Queste specie vivono pochissimo tempo (siamo nell’ordine di femtosecondi) per poi ricombinarsi. L’idea di fondo di questo studio si basa sull’impiego dell’alta pressione (in questo studio la fotodissociazione viene effettuata tra 1.000 e 5.000 atmosfere ovvero pressioni realizzabili in grandi impianti industriali) che permette di avvicinare le molecole in modo che il tempo necessario per la ricombinazione delle specie sopra descritte divenga comparabile a quello per una reazione tra il radicale OH (molto aggressivo) e l’altra molecola presente nella miscela.

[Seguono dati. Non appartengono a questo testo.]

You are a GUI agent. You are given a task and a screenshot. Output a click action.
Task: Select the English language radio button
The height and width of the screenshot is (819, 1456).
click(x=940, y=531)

«Così facendo inneschiamo la reazione e l’atomo di idrogeno può reagire con un altro atomo di idrogeno per dare l’idrogeno molecolare».
«Le molecole impiegate in questo studio, azoto e monossido di carbonio, non sono certo le più efficienti per produrre idrogeno – aggiunge Ceppatelli – infatti ne stiamo studiando altre di gran lunga più adatte per questo scopo.
«La scelta di queste due molecole è dovuta al fatto che l’azoto è la molecola più stabile, e quindi è di per sé un grande successo riuscire a farla reagire, ed è il componente principale dell’aria, quindi si può immaginare, anche se la resa è bassa, come sarebbe affascinante comprimere semplicemente aria arricchita in acqua per generare idrogeno.
«Per quanto riguarda il CO il motivo è opposto, questa molecola è infatti molto reattiva nelle stesse condizioni, e il fatto che riusciamo a farla reagire con l’acqua è una conferma della estrema efficienza dei radicali OH nell’attivare la reazione.
«Va inoltre specificato che la radiazione impiegata può essere assorbita dall’acqua solo attraverso un processo a due fotoni (ovvero due fotoni devono essere assorbiti simultaneamente per consentire la transizione allo stato eccitato che consente la dissociazione della molecola), un’eccitazione diretta richiederebbe infatti luce di energia doppia rendendo inaccessibile il processo di sintesi per finalità applicative. Il fatto che la reazione venga innescata in queste condizioni, dove solo pochissime molecole di acqua vengono eccitate, sottolinea ancora di più l’efficienza del processo».